Si el pasado jueves el Partido Riojano (PR+) acusaba a la alcaldesa, Cuca Gamarra, de «querer llenar» la ciudad de antenas de telefonía móvil y de pretender legalizar algunas junto a colegios, plazas, parques o centros de trabajo, ayer viernes el equipo de Gobierno municipal del PP precisaba, a requerimiento de Diario LA RIOJA, que todo se ajusta a la modificación de una ordenanza «que tuvo que adecuarse» a dicha sentencia, eliminando algunas de las restricciones existentes en la normativa anterior.
«La ordenanza actual es lo que los tribunales nos han permitido que fuera», aclara el concejal de Desarrollo Urbano, Pedro Sáez Rojo. Y es que la Sala de lo Contencioso-Administrativo del Tribunal Superior de Justicia de La Rioja (TSJR), tras haber desechado previamente varios recursos interpuestos por otras operadoras e instituciones, desde Telefónica Móviles al propio Gobierno regional, estimaba con fecha 8 de marzo del 2012 el interpuesto por France Telecom España por el que se suprimían varios artículos de la norma local.
Se da la circunstancia de que la ordenanza reguladora de antenas de telefonía móvil de Logroño -la misma que, aprobada por PSOE y PR durante la anterior legislatura y afianzada a golpe de sentencia, preveía la retirada de hasta 50 antenas que incurrían en ilegalidad-, se topaba menos de dos años después con un fallo judicial que, tras los últimos cambios en la jurisprudencia, echaba por tierra lo avalado hasta la fecha.
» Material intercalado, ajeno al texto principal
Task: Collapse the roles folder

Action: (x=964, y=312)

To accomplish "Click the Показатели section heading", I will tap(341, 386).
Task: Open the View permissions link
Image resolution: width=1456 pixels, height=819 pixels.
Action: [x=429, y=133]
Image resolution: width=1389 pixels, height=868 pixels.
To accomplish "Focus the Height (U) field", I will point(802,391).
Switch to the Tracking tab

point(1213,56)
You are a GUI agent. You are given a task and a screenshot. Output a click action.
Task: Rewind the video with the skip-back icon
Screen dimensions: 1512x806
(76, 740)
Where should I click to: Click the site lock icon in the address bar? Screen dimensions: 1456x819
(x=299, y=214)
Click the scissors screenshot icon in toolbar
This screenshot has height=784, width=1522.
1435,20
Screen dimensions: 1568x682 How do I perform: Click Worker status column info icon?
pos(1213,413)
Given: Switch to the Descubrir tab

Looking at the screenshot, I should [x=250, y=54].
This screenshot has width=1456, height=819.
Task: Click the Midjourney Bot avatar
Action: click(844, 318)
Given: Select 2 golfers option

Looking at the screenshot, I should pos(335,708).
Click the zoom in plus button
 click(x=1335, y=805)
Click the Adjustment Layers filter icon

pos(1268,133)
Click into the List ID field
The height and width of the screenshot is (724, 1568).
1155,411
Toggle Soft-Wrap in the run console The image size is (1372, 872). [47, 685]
La sentencia del TSJR obligaba en la práctica al propio Ayuntamiento a revisar algunas de las ubicaciones propuestas por las operadoras dentro de los exigidos planes de implantación de antenas de telefonía móvil que, con aquella ordenanza en la mano, fueron desechados. «En base a la modificación ya aprobada en cumplimiento de la sentencia iremos tramitando los planes de implantación para su aprobación definitiva», añade Sáez.
Ya durante el pasado mes de mayo el equipo de Gobierno municipal estimó que el fallo judicial llevaría a que entre 12 y 19 antenas -algunas ya instaladas en lugares prohibidos a posteriori por la ordenanza y otras que, propuestas por las operadoras tiempo después, fueron rechazadas con la nueva norma entonces en vigor- deberían ser estudiadas de nuevo si así lo solicitaban las compañías, como finalmente ha sucedido.